John Kousinioris: Yes. When I think of those assets, we’ve got enough capacity there right now to meet the kinds of needs. But look, when we talk to some of the people that we’re in discussions with, the kind of load requirements are pretty high, like we’re talking 500 megawatts, 1,000 megawatts. They’re not — it’s not like it’s 100 megawatts. So given, kind of, the legacy footprint that we have there, there is not an immediate near term, I would say, but a longer-term ability to potentially enhance the site, given, I mean, we’ve got cooling ponds there, transmission is there, the labor force is there. We’ve got gas supply that is ample for us there. So our ability to take what we have and potentially bring it back to line and do it in an efficient way is something that remains on the table depending on how the demand for load progresses over time.

Benjamin Pham: And then maybe can I expand on my question. And like, for example, if you have a converted coal and gas plant with a [indiscernible] and the life of that might not be 10 years less depending on what the regulations are going to be. Is it adequate enough or acceptable to an AI load or would they meet something that’s more efficient, less emissions and a bit of a longer life?

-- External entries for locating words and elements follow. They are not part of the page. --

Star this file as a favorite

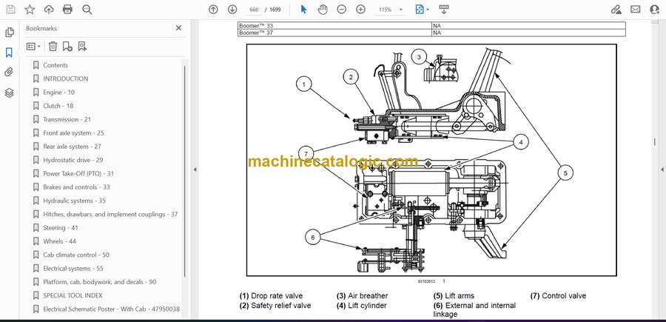(30, 10)
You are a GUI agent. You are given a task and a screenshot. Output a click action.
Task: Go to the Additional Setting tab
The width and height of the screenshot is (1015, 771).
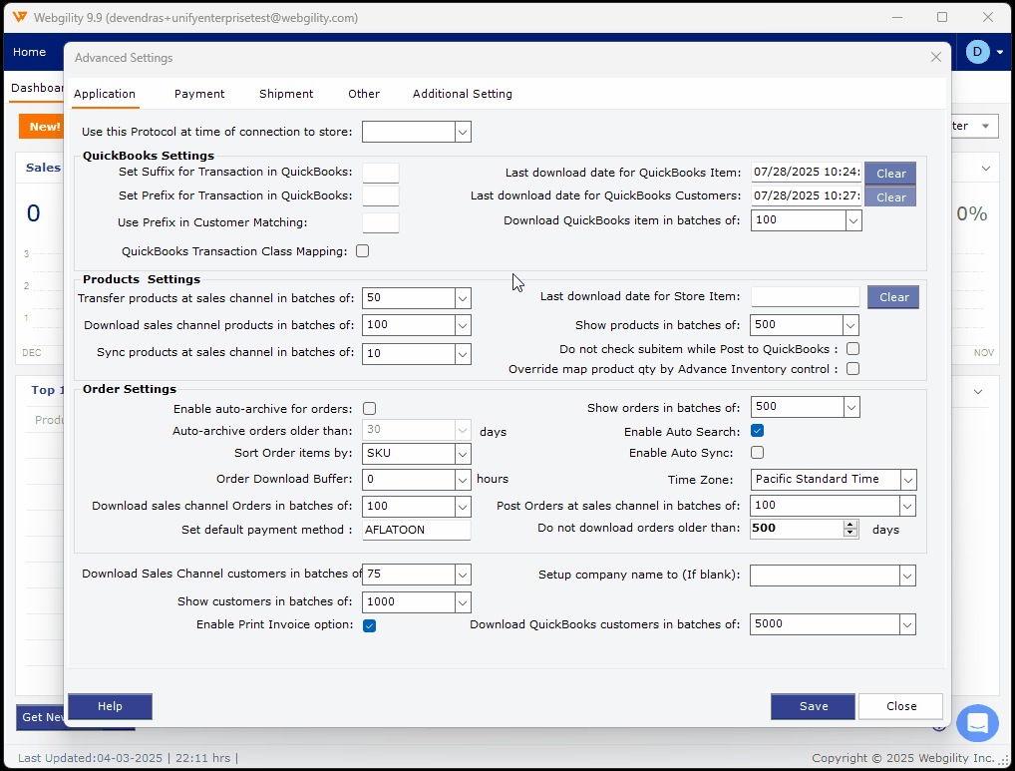pyautogui.click(x=463, y=94)
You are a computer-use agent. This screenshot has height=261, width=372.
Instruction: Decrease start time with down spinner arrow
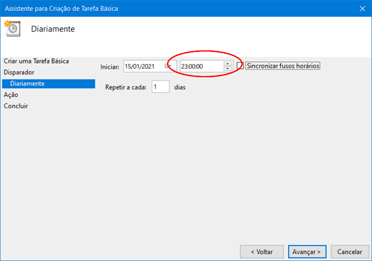click(228, 69)
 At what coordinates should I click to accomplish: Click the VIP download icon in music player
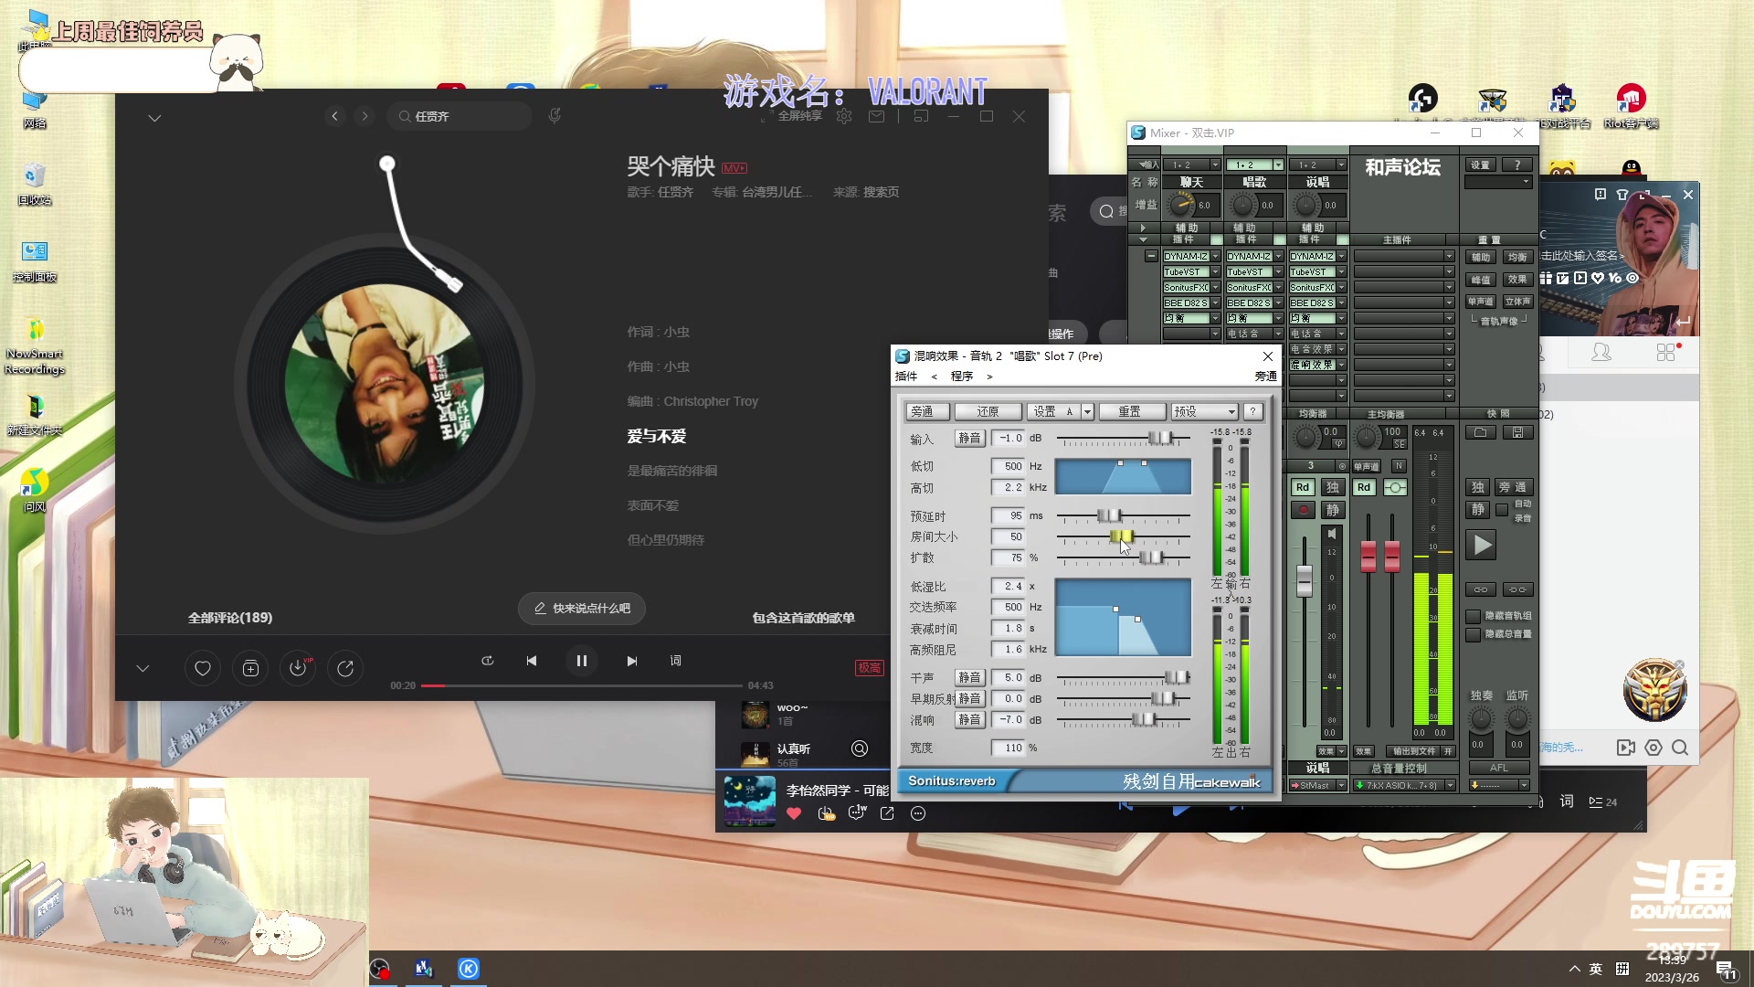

John Kousinioris: We’re not seeing — I think, look, what we are seeing, at least in the discussions that we’ve had, what really matters right now is a high focus on reliability, a very high focus on speed to market. And like I think gas prices are at $0.80. I mean whether you’re at a 7x heat rate or a 10x heat rate, it isn’t going to make much of a difference, candidly, from a variable cost perspective on the fuel side in terms of driving their decision to what they need. Over time, they’re going to want it to be cleaner for sure. And right now, you mentioned the CER, that’s something that we’re acutely aware of and we’re thinking of. But my view is that scheme, the whole regulatory scheme will yet evolve over time, given the needs for reliability and affordability in each of the markets in which we are at.

So we continue to be engaged in these kinds of discussions. And I’d say, Blain, we’re not seeing any kind of impediments at least initially in terms of the kind of discussions we’re having.

Operator: And there are no further questions at this time. I would now like to turn the conference back to Ms. Valentini for closing remarks.

Chiara Valentini: Great. Thank you, everyone. That concludes our call for today. If you have any further questions, please don’t hesitate to reach out to the TransAlta Investor Relations team. Thank you very much, and have a great day.

Operator: And this concludes today’s conference call. You may now disconnect.